# Overdue Fursona!



## Victor Anderson (Jan 11, 2015)

Ok... I've been an inactive member of the fandom - When I say "Inactive", I mean I had yet to reach the revelation that furries are lovely - for a little more than a year, and have yet to give any thought to my fursona. I've been throwing ideas at the wall, the one with a window, on the door's right, to be exact, for a week now and need help with actually making something.


How the hell do I make a proper fursona?​


----------



## Riltmos (Jan 11, 2015)

Make a bird. It doesn't matter what type of bird, but it must be a bird.


----------



## Treble (Jan 11, 2015)

Well, start with the basics, like the personality type, what they like, what they dislike, perhaps a history as well as the type of fur you'd like to be (like a fox, wolf,or some hybrid like an angel dragon or devil-wolf)


----------



## Victor Anderson (Jan 11, 2015)

Actually, I did think about going with a hell hound there for a while. It was the only one I got a name for, the name being "Baskerville". 

As for the rest... Yeah, that can be done. I write a fair bit, but the whole character profile thing has always been something I've had trouble with. I usually write the character in, and let what happens shape them... maybe that's what I should do?


----------



## Victor Anderson (Jan 11, 2015)

Lol, birds are fairly uncommon, aren't they?


----------



## Confuzed (Jan 11, 2015)

**Listed records**

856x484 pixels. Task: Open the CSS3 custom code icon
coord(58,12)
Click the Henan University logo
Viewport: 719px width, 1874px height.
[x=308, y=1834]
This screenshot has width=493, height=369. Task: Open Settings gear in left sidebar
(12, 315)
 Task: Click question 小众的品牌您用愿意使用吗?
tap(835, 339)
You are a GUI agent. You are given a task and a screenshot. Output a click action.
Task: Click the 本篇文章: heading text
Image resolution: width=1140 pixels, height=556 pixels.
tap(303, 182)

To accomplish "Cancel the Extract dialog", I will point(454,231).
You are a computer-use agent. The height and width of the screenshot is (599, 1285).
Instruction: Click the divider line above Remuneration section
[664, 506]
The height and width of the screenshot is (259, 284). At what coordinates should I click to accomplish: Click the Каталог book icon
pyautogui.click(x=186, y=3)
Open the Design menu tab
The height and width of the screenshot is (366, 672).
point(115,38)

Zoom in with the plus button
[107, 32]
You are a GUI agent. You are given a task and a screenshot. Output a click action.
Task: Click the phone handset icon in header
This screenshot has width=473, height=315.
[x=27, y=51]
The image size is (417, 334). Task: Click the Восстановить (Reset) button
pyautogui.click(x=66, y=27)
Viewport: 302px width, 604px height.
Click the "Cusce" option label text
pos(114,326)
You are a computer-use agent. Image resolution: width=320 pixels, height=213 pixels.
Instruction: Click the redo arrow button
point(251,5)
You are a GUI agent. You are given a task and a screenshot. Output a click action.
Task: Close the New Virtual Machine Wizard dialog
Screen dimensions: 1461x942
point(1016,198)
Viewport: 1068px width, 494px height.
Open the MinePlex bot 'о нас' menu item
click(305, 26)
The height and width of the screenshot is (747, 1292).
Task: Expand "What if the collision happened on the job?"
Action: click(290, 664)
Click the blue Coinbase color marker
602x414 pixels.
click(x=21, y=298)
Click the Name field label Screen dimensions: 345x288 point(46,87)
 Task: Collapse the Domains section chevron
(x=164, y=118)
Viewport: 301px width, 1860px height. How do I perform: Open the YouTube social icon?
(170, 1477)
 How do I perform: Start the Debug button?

**Job A**
In the rows, swap "Viewport" for "Window" from the line with "Viewport: 302px width, 604px height." up to and including the line with "Click the Name", and return only those lines with nothing else changed.
**Job B**
Extend the forum thread about creating a fursona beyond its last line.

**Written answer A**
Window: 302px width, 604px height.
Click the "Cusce" option label text
pos(114,326)
You are a computer-use agent. Image resolution: width=320 pixels, height=213 pixels.
Instruction: Click the redo arrow button
point(251,5)
You are a GUI agent. You are given a task and a screenshot. Output a click action.
Task: Close the New Virtual Machine Wizard dialog
Screen dimensions: 1461x942
point(1016,198)
Window: 1068px width, 494px height.
Open the MinePlex bot 'о нас' menu item
click(305, 26)
The height and width of the screenshot is (747, 1292).
Task: Expand "What if the collision happened on the job?"
Action: click(290, 664)
Click the blue Coinbase color marker
602x414 pixels.
click(x=21, y=298)
Click the Name field label Screen dimensions: 345x288 point(46,87)

**Written answer B**
Don't force it.  I've been in the fandom for over a decade and am working on my 'sona now.  Browse around and get a feel for what species strikes your fancy.  I settled on a gryphon hybrid.  Again, don't force it.  Art and suits are expensive to end up not liking.


----------



## Crunchy_Bat (Jan 11, 2015)

you're a bat now, deal with it.


----------



## Treble (Jan 11, 2015)

Victor Anderson said:


> Actually, I did think about going with a hell hound there for a while. It was the only one I got a name for, the name being "Baskerville".
> 
> As for the rest... Yeah, that can be done. I write a fair bit, but the whole character profile thing has always been something I've had trouble with. I usually write the character in, and let what happens shape them... maybe that's what I should do?



If you want to develop a character, why not try creating at least the base, and role playing with someone? It helps you better learn how he will react in scenarios~


----------



## Maugryph (Jan 11, 2015)

Don't stress out about it too much. Just pick a animal you really really like and go with that.  

Also I hear that sergals are recruiting.


----------



## Maelstrom Eyre (Jan 12, 2015)

Treble said:


> If you want to develop a character, why not try creating at least the base, and role playing with someone? It helps you better learn how he will react in scenarios~



That's how I created mine - she sort of evolved from just being a wolf character I RP'd as, into my orca-wolf fursona.  As you RP, you may get ideas on a back-story, personality type, weird quirks or character flaws or unique abilities.


----------



## Kookyfox (Jan 12, 2015)

Join the fox world domination army!


----------



## Victor Anderson (Jan 12, 2015)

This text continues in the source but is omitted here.